Business Insider UK’s BI Intelligence report 2014 forecasts that three-quarters of the 92 million cars estimated to be shipped globally in the year 2020 will be internet-enabled connected cars. They will be able to interact with all manner of hardware, software and even domestic appliances that are part of the ‘Internet of Things’. But are such strides in automotive technology more likely to benefit businesses or consumers?
The aforementioned Connected Cars Market report from BI Intelligence revealed that, of those surveyed;
- 69% of drivers surveyed desire in-car online music streaming
- 57% want to surf the internet from their car, and
- 40% desire social media functionality to be present
For private motorists, such technology is already a reality in many new cars. Volkswagen and Audi are showcasing gesture-controlled infotainment screens set to be safer to interact with. Audi and Bosch have unveiled haptic touchscreens that vibrate and give buttons a real-life feel. BMW is aiming to replace wing mirrors with cameras, again in the name of safety.
Ford envisions its Sync technology being able to communicate with connected homes in the not-too-distant future. Here, motorists will be able to turn their hallway light on, schedule the recording of their favourite TV shows and set the kettle to boil, all from the comfort of their car whilst driving. Such connected technology will offer almost limitless possibilities and will make life more convenient for many in today’s increasingly busy world.

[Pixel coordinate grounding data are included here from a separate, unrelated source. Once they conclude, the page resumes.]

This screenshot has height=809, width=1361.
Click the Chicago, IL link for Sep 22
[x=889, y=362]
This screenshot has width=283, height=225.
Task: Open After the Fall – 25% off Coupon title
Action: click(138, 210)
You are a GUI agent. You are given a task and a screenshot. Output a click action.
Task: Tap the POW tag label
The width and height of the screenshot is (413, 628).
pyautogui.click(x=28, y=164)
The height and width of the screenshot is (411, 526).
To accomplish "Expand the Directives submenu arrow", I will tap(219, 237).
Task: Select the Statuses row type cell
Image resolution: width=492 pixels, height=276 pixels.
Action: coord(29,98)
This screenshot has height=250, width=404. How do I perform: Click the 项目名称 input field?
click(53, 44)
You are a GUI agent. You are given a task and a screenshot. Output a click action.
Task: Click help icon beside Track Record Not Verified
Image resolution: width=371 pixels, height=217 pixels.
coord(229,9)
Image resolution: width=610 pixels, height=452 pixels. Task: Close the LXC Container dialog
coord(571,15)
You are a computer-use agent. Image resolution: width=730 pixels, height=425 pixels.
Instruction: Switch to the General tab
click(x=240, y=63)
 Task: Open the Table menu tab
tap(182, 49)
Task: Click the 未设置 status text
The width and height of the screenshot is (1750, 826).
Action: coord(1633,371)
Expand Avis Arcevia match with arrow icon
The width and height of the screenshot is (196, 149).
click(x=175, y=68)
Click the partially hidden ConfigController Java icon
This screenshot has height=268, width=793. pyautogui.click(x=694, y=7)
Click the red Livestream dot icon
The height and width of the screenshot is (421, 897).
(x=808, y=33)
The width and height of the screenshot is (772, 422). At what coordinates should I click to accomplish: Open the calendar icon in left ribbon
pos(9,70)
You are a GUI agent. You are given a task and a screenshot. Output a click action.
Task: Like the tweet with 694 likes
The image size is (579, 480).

When it comes to business drivers, Lex Autolease’s 2015 Report on Company Motoring reports that, of the 812 respondents;
- 13% feel their time is regularly wasted because of traffic congestion, and
- 24% spend over 15 hours each week behind the steering wheel.
The amount of time fleet vehicles, and indeed private vehicles, are off the road or stuck in traffic will be reduced by car software updates being provided via Wi-Fi and traffic data being crowd-shared in real time.
Harman announcing that their collaboration with Microsoft will bring Office 365 capability to car infotainment systems might not be universally welcomed by business drivers in the way consumers are likely to embrace connected cars and homes. Employees being able to listen to and dictate Outlook emails on the move, update tasks and appointments and dictate letters may be embraced by some. Other employees will see such advances as distractions or even intrusions into their cars, representing personal space.
Safety technology such as the eye pupil monitoring system developed by Harman will benefit all types of drivers, through, monitoring cognitive workload, alertness and energy levels. Fleet managers and concerned relatives alike will be comforted by knowing colleagues or family members are being monitored for their safety.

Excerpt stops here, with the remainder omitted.